Personal information
- Full name: Shane Molloy
- Born: 21 June 1949 (age 77)
- Original team: Macleod-Rosanna
- Height: 179 cm (5 ft 10 in)
- Weight: 81 kg (179 lb)
- Position: Defender

Playing career^{1}
- Years: Club / Games (Goals)
- 1969, 1971–74: Fitzroy / 61 (4)
- ^{1} Playing statistics correct to the end of 1974.

= Shane Molloy =

Australian rules footballer and coach

Shane Molloy (born 21 June 1949) is a former Australian rules footballer who played with Fitzroy in the Victorian Football League (VFL).

Molloy, recruited from Macleod-Rosanna, was a back pocket player. He made his Fitzroy debut at Princes Park, in a loss to Footscray, who were celebrating Ted Whitten's 300th game. The defender made four further appearances that year and spent the entire 1970 season in the reserves, but had the distinction of kicking the first ever goal at Waverley Park. He was a regular in the Fitzroy team in 1971 and 1972, missing just three games.

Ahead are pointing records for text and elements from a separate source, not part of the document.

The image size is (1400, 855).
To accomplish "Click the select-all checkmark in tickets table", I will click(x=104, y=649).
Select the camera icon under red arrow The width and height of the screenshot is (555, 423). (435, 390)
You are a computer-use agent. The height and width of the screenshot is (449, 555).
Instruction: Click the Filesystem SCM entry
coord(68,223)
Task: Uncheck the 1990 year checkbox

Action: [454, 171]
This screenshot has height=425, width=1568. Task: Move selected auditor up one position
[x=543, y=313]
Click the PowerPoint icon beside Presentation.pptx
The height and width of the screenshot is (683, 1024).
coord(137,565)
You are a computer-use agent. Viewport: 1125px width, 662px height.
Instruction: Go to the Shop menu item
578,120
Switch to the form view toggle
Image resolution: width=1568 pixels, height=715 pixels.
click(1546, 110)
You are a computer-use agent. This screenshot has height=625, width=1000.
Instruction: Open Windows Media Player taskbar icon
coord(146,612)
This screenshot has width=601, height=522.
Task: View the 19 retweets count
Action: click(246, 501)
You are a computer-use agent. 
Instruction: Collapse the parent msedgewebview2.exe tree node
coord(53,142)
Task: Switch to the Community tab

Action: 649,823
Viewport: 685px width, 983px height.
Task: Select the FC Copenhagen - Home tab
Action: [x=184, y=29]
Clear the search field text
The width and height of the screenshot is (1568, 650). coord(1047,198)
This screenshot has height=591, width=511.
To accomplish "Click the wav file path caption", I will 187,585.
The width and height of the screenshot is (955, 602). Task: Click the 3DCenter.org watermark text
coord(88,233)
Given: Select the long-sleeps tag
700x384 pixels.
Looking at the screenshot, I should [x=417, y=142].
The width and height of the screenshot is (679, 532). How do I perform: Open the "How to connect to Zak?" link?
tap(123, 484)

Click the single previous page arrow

The father of Jarrod Molloy, he played at VFA club Port Melbourne after leaving Fitzroy. He captain-coached Montmorency to a Diamond Valley Football League premiership in 1979.

Molloy returned to the VFA in 1991 as coach of Box Hill and became person to steer the club to two successive finals series. He coached Port Melbourne in the 1995 VFA season.